To date, we’ve finished typing our protocol and have advertised for participants. Today, my post-doc had me be the participant in the second session of the study which involves an MEG. I had already practiced the set up for this portion, but it is important to understand what the participant will be experiencing. On a side note, as an epileptic, I now feel much more educated about EEGs!

And, now we wait for participants to start calling or emailing. I’m not sure if anything will get done before the end of the year, but I hope so!

Exciting news for me!

I received my MS in educational psychology back in 2005, and after a failed attempt toward earning my PhD in the same subject matter, I had all but resigned myself to “some day I’ll be a researcher, but I don’t know when or how”. A lot has changed since 2012 when I was forced to abandon my PhD studies, specifically in the past year.

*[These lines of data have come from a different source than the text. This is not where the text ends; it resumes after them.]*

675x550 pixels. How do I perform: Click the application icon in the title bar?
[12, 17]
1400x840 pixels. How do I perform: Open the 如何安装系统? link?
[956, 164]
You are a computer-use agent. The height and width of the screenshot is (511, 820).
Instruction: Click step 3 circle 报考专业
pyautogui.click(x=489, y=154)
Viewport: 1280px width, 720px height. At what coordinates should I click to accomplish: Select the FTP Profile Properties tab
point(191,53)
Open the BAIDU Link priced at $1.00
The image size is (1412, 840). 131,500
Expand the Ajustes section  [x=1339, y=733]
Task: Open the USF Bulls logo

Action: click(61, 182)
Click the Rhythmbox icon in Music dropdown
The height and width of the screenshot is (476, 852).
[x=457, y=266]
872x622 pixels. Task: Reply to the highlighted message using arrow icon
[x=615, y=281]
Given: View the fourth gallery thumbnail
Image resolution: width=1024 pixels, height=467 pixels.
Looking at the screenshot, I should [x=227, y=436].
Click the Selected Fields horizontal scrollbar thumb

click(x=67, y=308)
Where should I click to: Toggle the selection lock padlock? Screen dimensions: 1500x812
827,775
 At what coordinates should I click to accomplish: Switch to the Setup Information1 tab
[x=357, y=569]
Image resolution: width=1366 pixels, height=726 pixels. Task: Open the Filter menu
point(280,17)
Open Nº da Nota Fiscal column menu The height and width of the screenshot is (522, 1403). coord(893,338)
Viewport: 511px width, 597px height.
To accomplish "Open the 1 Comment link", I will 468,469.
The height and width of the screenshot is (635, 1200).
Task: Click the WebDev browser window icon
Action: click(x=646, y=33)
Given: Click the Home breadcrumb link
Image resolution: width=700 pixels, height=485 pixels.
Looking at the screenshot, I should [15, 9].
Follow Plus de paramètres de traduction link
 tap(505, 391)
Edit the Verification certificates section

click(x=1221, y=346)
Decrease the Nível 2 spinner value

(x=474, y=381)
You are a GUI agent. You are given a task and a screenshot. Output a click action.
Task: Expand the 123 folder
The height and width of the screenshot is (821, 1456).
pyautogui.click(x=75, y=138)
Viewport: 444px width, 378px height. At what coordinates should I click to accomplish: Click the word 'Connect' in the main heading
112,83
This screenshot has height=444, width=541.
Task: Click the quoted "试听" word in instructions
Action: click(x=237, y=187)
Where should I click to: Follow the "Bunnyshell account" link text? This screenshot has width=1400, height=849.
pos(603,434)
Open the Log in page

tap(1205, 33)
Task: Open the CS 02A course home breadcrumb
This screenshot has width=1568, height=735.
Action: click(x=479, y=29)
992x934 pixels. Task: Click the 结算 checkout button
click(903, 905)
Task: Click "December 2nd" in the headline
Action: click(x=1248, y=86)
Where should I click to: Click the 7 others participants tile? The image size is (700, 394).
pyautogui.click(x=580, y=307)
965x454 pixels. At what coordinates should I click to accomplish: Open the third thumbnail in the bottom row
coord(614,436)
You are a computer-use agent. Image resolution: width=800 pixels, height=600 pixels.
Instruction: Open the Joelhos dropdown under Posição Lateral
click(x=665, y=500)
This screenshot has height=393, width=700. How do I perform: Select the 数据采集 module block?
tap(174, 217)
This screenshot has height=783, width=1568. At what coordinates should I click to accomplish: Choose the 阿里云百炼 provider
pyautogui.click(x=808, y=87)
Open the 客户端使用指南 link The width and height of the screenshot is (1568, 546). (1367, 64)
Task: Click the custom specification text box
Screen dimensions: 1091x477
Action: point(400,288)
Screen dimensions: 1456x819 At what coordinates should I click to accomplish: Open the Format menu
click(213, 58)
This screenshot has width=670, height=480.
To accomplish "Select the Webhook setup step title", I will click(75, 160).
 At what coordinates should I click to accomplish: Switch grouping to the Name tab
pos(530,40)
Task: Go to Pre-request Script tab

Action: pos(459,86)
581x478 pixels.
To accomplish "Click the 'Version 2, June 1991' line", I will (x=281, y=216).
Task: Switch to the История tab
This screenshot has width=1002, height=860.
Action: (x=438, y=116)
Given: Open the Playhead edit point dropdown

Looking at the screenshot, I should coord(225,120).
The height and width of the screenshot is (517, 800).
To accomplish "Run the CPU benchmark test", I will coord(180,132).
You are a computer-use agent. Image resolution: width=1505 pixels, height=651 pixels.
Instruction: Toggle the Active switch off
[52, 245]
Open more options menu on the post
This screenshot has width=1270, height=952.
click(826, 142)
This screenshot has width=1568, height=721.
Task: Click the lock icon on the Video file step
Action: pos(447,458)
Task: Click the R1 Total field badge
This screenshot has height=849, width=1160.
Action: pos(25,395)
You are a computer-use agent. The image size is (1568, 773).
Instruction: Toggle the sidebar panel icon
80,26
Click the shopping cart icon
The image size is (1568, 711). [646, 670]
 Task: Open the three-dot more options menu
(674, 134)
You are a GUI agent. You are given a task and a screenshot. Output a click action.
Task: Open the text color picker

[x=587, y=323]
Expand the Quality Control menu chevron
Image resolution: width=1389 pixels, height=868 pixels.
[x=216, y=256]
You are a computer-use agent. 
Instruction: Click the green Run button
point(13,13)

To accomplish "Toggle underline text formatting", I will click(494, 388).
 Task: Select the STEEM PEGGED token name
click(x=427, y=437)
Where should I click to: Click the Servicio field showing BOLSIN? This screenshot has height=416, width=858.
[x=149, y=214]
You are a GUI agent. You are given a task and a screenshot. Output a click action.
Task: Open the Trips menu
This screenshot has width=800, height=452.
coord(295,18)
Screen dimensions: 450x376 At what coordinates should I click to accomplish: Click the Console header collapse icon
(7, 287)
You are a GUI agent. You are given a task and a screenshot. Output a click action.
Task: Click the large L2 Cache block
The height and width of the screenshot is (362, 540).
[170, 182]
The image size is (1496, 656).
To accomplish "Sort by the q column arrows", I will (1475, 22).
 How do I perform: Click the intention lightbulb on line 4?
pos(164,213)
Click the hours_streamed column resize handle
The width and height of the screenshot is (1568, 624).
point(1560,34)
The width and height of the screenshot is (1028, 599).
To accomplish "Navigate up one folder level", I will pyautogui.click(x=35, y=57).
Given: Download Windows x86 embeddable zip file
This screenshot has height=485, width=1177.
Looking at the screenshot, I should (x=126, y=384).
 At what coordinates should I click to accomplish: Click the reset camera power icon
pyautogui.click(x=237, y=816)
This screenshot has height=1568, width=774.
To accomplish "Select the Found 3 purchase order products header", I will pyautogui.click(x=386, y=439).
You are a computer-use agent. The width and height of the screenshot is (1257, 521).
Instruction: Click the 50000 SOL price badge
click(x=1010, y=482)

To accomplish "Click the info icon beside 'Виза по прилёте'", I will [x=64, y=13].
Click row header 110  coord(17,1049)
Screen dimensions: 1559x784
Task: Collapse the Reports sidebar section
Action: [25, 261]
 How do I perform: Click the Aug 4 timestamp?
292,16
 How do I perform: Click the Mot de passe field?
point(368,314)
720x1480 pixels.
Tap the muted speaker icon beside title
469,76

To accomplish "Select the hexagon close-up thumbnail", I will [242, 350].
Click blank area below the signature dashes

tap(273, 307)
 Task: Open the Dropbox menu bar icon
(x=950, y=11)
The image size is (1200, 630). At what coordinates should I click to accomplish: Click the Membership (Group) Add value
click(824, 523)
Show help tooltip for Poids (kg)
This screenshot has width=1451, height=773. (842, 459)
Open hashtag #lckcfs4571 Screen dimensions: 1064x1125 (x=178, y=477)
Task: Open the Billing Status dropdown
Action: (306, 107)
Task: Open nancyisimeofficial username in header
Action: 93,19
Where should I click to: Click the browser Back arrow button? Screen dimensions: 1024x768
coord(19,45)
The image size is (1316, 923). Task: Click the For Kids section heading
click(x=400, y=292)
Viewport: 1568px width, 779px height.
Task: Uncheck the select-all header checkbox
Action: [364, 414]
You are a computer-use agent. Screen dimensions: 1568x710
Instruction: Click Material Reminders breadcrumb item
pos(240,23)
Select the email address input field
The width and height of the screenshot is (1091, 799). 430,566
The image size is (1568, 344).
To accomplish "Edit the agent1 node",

In September of last year, the parents of a child with mild learning and behavioral difficulties offered me the opportunity to be a one-on-one aide for that child during the entire school year. It was a tremendous experience and one that I really felt unprepared for on a daily basis. But, I learned a lot from the “trial by fire”. And, once the school year ended, I began working at an organization that emphasizes sensory learning. I truly believe that my one year of intense in-school work prepared me for this new role. I now worked with up to 8 kids a day using sensory teaching techniques to improve their literacy skills. It was terrifying to be working full time after not having done so for five years, and luckily, I was able to reduce to significant part-time hours after only about a month! But, I was working with kids in an educational environment. This is something I didn’t think would ever happen because I saw myself as over-educated and under-experienced.

Since I finished my MS degree, I had a desire to work with researchers at the University of Washington’s Institute for Language and Brain Sciences. Of course, I wasn’t known to the University. I didn’t earn my degree there and had never taken even one course there. So, presenting myself with just a degree did not make me a likely candidate for a research assistant position. My only opportunity was as a volunteer but financial difficulties had never made that possible, until now.

At the end of September, I will start volunteering with a post-doc at UW’s ILABS for, what I hope, will be long-term or at least until I’m able to restart a PhD program. The post-doc student informed me I will start with the basics – participant recruitment – and move up through developing research protocols and eventually learning how to do an EEG. This is incredibly exciting for me, and I really hope I will continue to have back up financial resources so that I continue volunteering without anxiety over my financial responsibilities.